KPVM-TV identified the incident as “Multi Vehicle Accident 160” and said the pickup’s tire failure triggered the collision. The station’s video report said no one was seriously hurt, turning what could have been a major trauma call into a property-damage wreck with the usual aftermath of slowed traffic, cleanup and towing.

The crash fits a familiar risk on Pahrump’s main travel routes, where Highway 160 and other arterials carry commuters, county traffic and drivers moving between neighborhoods and the county complex. When a tire fails on a moving truck, especially in a corridor with steady traffic and limited room to react, the chain reaction can spread fast from one vehicle to the next.

The scene also lands against a backdrop of recent deadly crashes on the same stretch of roadway. Nevada State Police and local outlets reported that a separate three-vehicle crash on March 7 killed two people near mile marker 2, just south of Manse Road, around 6:37 p.m. on State Route 160. That earlier wreck showed how quickly a collision on the Pahrump Valley Highway can become fatal when multiple vehicles are involved.

State transportation data point to the same concern. Nevada Department of Transportation’s SR 160 corridor materials show five fatalities, including one pedestrian fatality, between the Nye County line and Roadrunner Road from Jan. 1, 2015, to Jan. 1, 2020. The agency also says the SR 372 and SR 160 intersection sees a higher number of crashes along the corridor.

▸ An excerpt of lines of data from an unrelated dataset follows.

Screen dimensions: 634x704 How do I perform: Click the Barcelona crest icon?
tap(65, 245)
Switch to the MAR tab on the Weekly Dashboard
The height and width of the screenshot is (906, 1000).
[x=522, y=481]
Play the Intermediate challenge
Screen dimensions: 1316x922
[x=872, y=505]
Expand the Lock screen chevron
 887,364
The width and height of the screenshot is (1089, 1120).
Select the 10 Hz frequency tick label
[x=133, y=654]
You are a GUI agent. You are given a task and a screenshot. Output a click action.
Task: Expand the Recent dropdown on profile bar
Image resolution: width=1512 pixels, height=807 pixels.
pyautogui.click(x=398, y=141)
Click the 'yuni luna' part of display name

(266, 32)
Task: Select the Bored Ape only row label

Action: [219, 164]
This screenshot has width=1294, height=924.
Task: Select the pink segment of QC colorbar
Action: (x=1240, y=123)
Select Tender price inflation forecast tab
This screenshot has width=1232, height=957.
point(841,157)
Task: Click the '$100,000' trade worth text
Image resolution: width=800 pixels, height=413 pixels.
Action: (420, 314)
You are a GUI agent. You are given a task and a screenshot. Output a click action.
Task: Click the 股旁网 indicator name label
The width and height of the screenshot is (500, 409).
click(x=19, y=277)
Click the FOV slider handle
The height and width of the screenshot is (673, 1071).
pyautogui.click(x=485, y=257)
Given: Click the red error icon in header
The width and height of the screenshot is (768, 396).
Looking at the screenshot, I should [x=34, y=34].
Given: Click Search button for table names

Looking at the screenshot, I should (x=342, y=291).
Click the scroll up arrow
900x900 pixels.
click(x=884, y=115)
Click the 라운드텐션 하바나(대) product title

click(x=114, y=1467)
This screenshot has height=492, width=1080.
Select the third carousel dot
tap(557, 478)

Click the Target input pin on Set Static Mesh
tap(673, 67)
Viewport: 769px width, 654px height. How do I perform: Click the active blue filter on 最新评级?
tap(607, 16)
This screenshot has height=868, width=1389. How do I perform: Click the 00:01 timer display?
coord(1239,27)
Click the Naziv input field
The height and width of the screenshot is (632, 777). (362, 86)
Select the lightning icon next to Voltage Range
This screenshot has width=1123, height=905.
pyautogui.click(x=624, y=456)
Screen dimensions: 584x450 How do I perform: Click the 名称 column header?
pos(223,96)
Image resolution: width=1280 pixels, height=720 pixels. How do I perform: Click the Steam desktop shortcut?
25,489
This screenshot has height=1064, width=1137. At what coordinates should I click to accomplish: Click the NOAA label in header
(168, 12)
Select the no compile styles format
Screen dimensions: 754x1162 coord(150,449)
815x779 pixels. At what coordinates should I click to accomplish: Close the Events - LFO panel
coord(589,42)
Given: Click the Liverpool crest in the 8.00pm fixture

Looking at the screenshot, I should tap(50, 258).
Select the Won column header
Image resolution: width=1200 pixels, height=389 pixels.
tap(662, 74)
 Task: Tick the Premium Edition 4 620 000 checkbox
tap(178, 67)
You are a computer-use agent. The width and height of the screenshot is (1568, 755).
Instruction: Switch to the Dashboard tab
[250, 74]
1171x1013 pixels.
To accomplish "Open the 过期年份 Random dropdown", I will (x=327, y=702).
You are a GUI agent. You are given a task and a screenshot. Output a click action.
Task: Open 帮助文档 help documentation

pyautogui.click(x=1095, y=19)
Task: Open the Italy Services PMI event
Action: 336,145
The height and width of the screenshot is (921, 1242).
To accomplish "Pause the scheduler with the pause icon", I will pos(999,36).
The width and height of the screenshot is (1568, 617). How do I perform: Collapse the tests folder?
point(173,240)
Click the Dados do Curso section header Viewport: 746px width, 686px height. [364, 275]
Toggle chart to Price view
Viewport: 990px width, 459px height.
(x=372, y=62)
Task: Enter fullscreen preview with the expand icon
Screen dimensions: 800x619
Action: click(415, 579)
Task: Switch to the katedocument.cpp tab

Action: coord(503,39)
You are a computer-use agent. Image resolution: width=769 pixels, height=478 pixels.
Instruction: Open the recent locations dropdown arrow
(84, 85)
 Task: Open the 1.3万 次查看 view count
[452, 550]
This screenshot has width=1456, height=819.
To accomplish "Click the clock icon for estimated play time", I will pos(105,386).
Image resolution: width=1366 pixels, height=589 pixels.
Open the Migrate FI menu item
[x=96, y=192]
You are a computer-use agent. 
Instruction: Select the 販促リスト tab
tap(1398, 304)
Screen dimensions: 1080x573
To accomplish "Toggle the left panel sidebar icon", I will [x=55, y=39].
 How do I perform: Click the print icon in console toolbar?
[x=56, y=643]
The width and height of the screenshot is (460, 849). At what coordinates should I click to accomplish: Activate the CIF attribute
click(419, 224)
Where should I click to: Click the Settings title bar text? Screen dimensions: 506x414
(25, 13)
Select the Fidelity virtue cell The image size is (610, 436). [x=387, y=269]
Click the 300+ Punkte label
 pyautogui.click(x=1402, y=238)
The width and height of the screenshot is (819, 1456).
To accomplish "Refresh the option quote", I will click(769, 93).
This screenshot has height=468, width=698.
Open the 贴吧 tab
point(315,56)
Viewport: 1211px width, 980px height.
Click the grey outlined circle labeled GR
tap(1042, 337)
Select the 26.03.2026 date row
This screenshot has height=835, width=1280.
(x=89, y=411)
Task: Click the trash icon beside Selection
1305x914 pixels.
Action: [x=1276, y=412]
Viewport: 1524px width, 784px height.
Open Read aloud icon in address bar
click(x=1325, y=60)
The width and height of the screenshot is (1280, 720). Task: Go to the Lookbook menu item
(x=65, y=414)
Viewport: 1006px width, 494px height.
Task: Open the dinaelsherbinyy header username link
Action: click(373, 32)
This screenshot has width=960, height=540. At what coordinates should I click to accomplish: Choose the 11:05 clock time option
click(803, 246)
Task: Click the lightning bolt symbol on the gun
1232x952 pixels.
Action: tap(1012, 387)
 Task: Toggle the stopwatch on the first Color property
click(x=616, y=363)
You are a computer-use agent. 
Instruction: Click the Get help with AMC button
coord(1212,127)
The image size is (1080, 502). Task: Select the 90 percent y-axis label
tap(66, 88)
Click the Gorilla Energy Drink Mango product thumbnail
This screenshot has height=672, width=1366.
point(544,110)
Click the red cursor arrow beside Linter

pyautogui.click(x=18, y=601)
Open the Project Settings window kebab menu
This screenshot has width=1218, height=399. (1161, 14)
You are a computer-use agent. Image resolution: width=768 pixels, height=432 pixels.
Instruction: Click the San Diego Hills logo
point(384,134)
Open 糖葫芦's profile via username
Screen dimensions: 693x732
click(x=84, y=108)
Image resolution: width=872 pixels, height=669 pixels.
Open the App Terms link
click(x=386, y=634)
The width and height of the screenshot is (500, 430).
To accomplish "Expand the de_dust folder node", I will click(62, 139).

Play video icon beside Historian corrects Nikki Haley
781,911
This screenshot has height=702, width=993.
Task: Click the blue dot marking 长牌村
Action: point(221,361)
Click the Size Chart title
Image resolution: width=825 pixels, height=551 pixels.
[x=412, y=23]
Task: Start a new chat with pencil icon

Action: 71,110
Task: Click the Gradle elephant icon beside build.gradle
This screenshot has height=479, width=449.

For Nye County drivers, Thursday’s wreck was a reminder that maintenance issues do not stay mechanical for long. A tire blowout on a pickup can become a roadside emergency in seconds, especially on a busy corridor where speed, load, road conditions and traffic spacing all matter. Even when nobody is hospitalized, the impact is still felt by everyone who has to slow down, wait for responders or navigate around the scene.